● EXERCISE INSTRUCTIONS
What is needed is an exact repetition of the lines below, from the first one through the one holding "You are a computer-use", with no pictures and nothing else.

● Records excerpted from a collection
◆ ◆ ◆ ◆

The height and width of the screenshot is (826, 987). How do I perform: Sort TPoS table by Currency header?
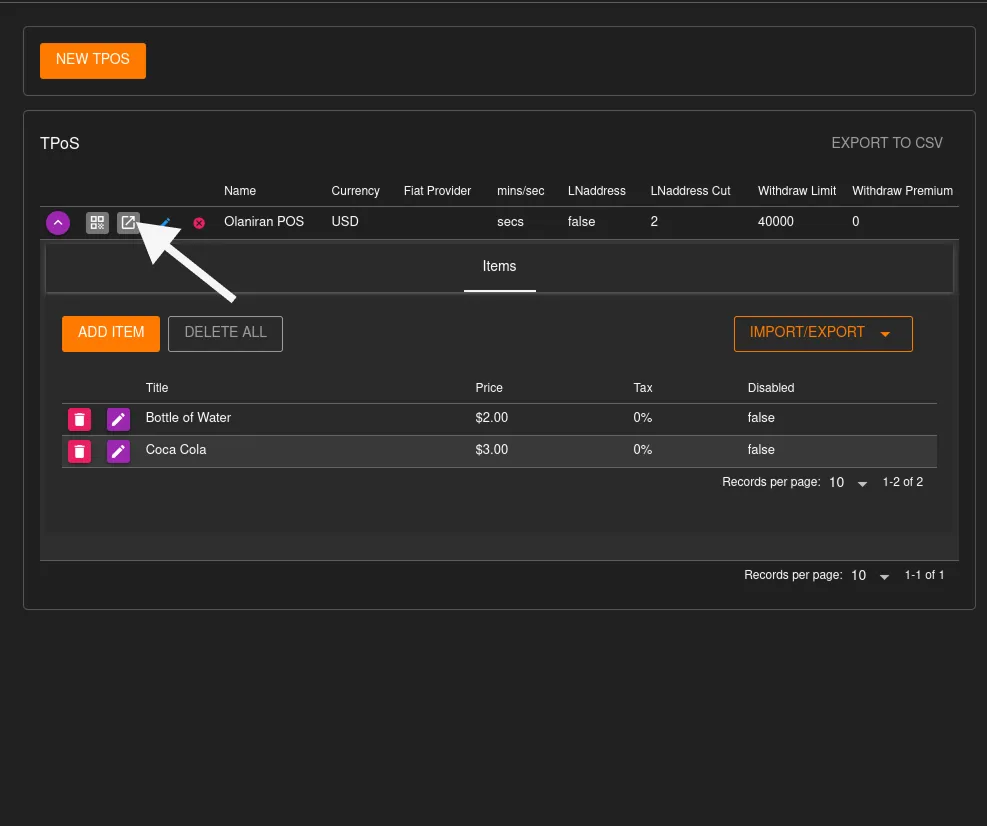355,191
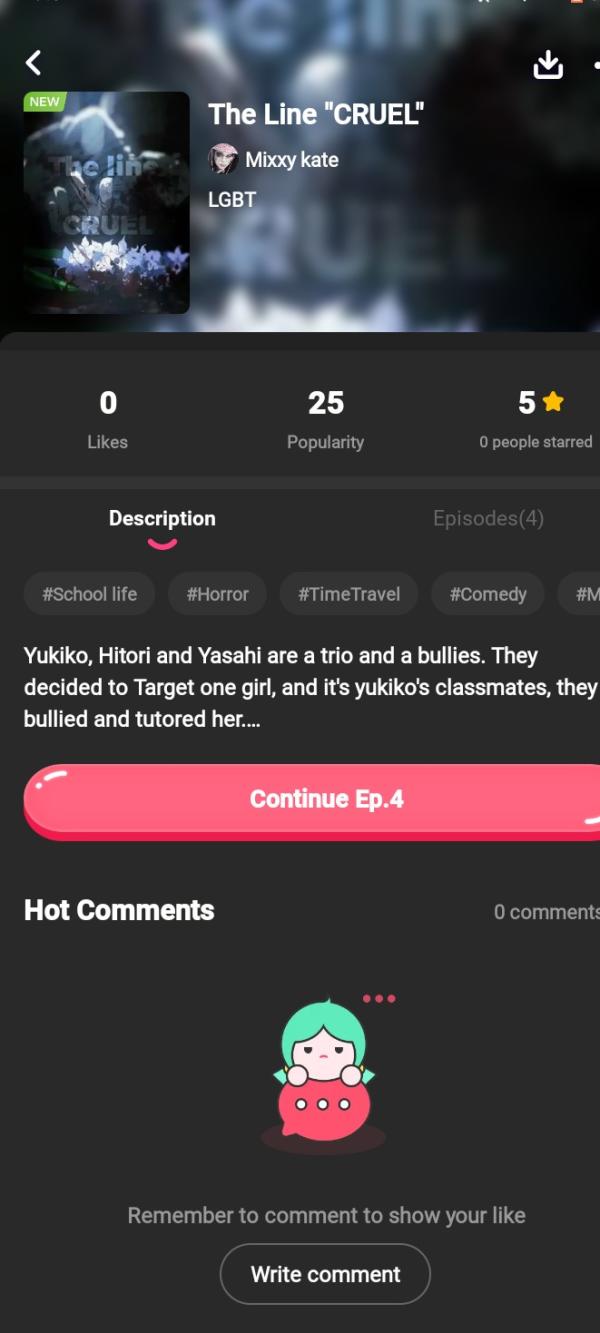Open Mixxy kate's avatar icon
Screen dimensions: 600x1333
(223, 159)
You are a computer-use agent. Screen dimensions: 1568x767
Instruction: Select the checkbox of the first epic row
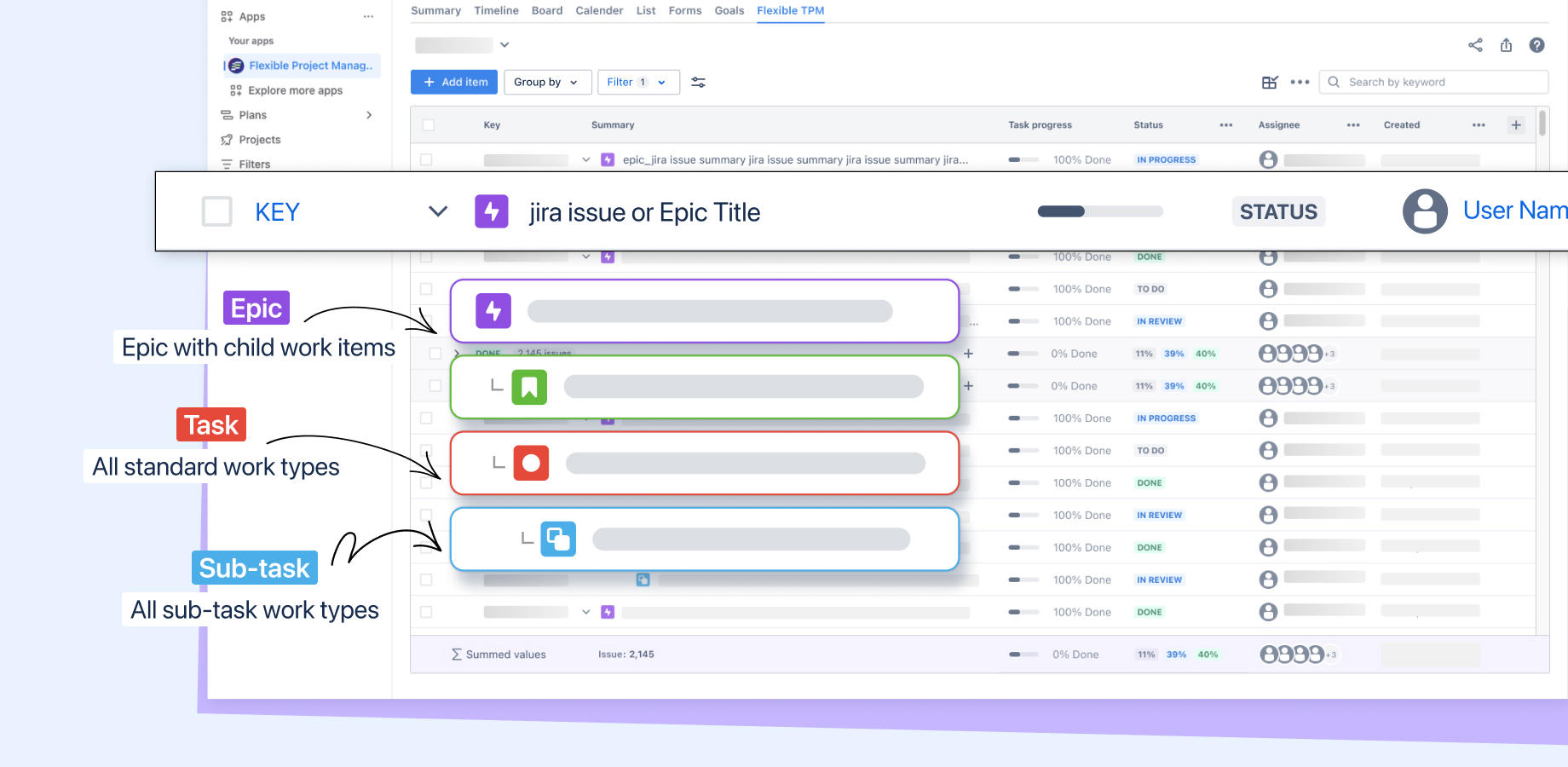pos(426,159)
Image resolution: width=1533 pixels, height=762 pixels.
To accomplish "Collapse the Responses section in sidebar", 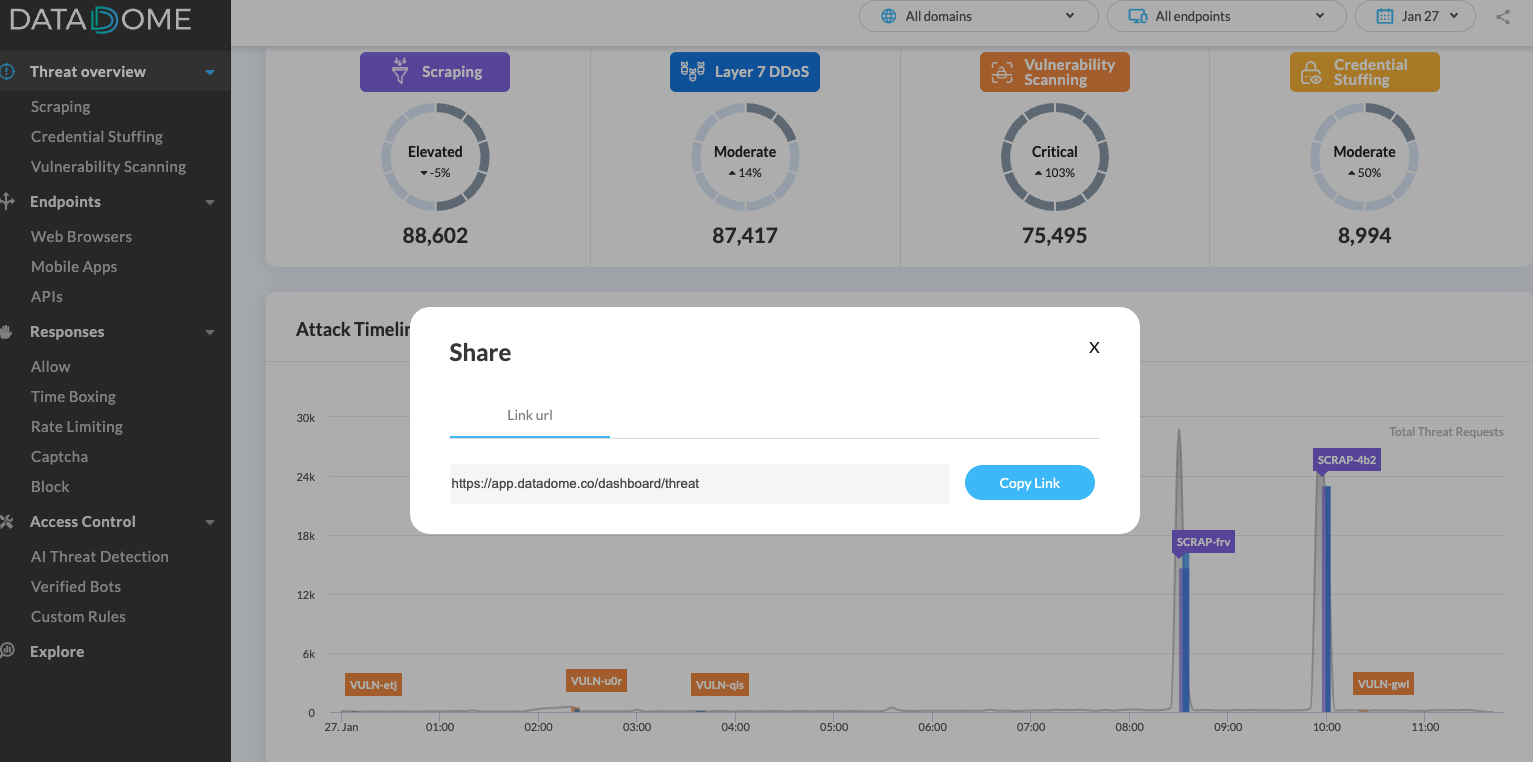I will 209,331.
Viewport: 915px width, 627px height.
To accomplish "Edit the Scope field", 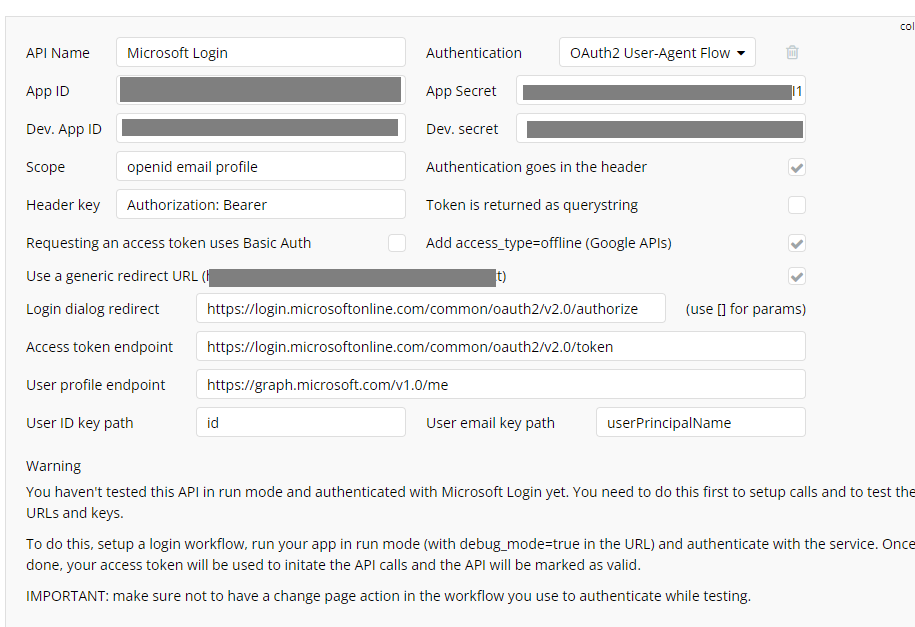I will pyautogui.click(x=260, y=167).
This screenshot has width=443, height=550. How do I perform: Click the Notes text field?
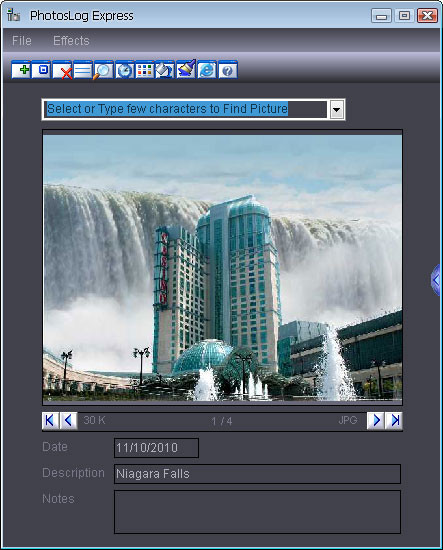(x=257, y=512)
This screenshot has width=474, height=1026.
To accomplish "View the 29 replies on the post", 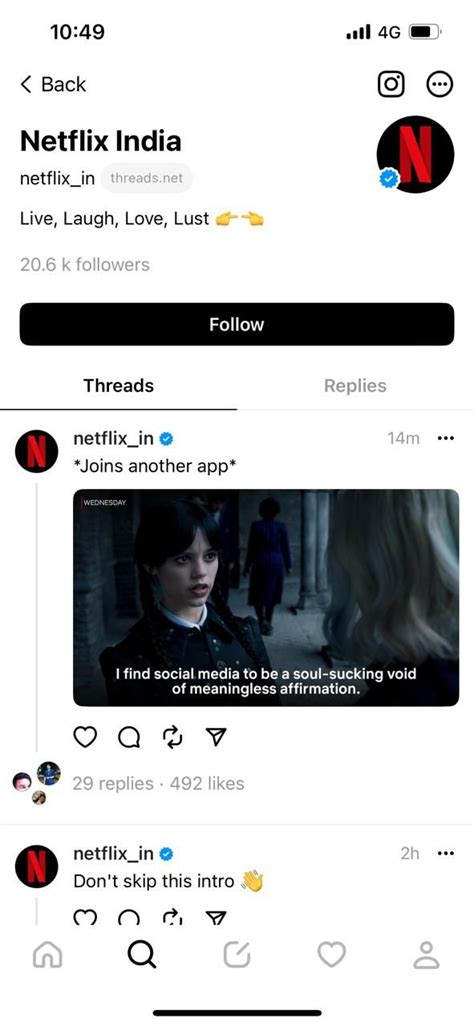I will tap(112, 783).
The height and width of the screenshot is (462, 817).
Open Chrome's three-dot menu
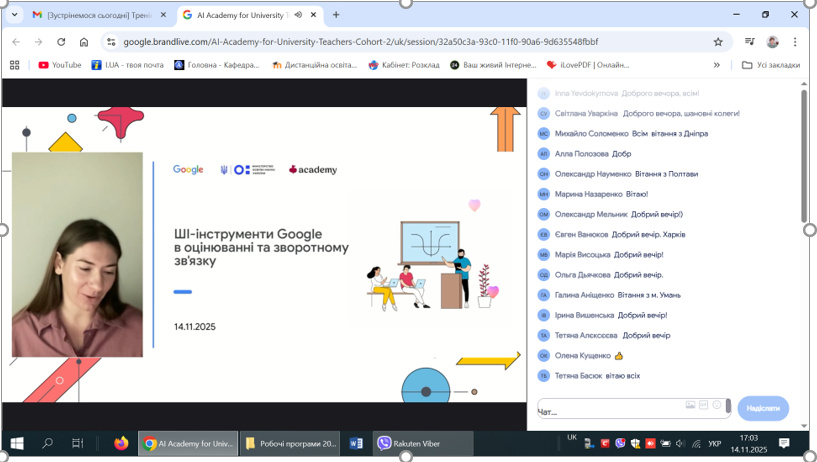pyautogui.click(x=795, y=42)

◆ ◆ ◆ ◆

● RESULT FOR THIS EXERCISE
The height and width of the screenshot is (826, 987). How do I perform: Sort TPoS table by Currency header?
355,191
Open Mixxy kate's avatar icon
Screen dimensions: 600x1333
(223, 159)
You are a computer-use agent. Screen dimensions: 1568x767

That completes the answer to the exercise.